Most Helpful Customer Reviews
7 of 7 people found the following review helpful
Savage border 5 Jan 2011
Format:Hardcover
There's more to this book than meets the eye. All too often the only news the outside world hears from Mexico these days relates to the drug-fuelled violence which has killed tens of thousands in the last few years. In many ways this is understandable as the violence has reached an intensely savage level but there's a bigger picture here and Ed Vulliamy has set out in this book to place the violence in a wider context. That doesn't mean you're spared any details though, far from it.
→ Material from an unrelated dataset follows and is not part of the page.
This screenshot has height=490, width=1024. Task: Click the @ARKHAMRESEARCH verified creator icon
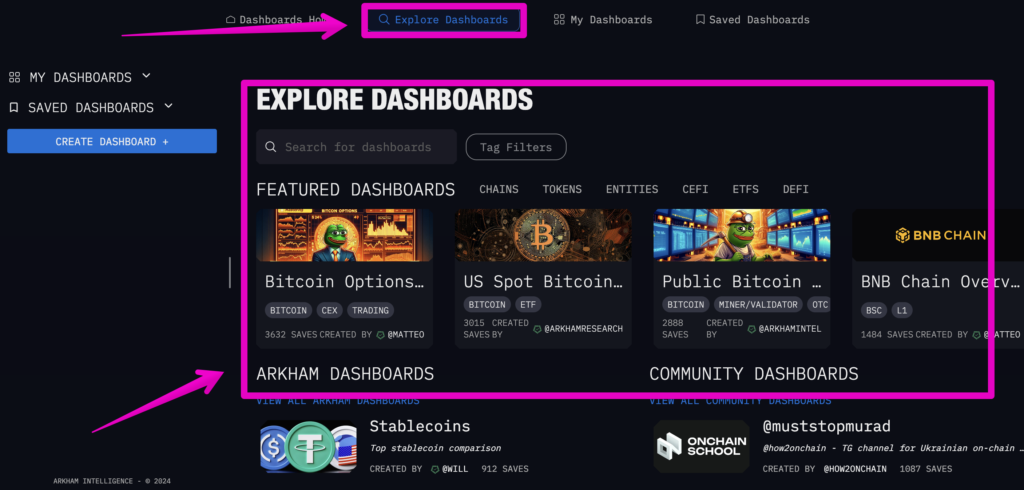click(x=537, y=329)
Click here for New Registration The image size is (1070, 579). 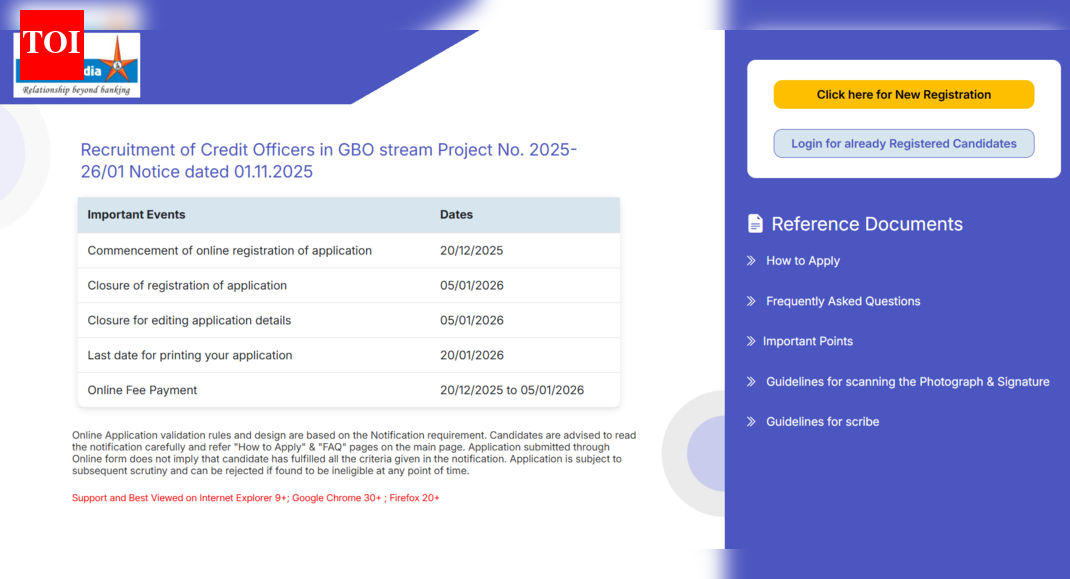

Whether it's the guy arrested for dissolving 300 bodies in acid or the beauty queens kidnapped, tortured and killed because of their alleged allegiance to a rival cartel the litany of extreme violence goes on and on.

The source of it all is America's lust for drugs - a trade worth an estimated 300 billion dollars a year with the border seeing the drugs going in one direction and guns bought in the US going in the other. The violence is about control of the 'plazas' or key crossing points with huge profits at stake for those who win control. But in the end all of it comes down to individual human stories and this is where Ed Vulliamy has done such a great job with most of the book told through the eyes of dozens of different people. It's often difficult reading though and not for the faint hearted and you have to wonder how the author manages to cope with what he bears witness to.

Amexica is a borderland of extremes and this book provides a window into a terrifying world.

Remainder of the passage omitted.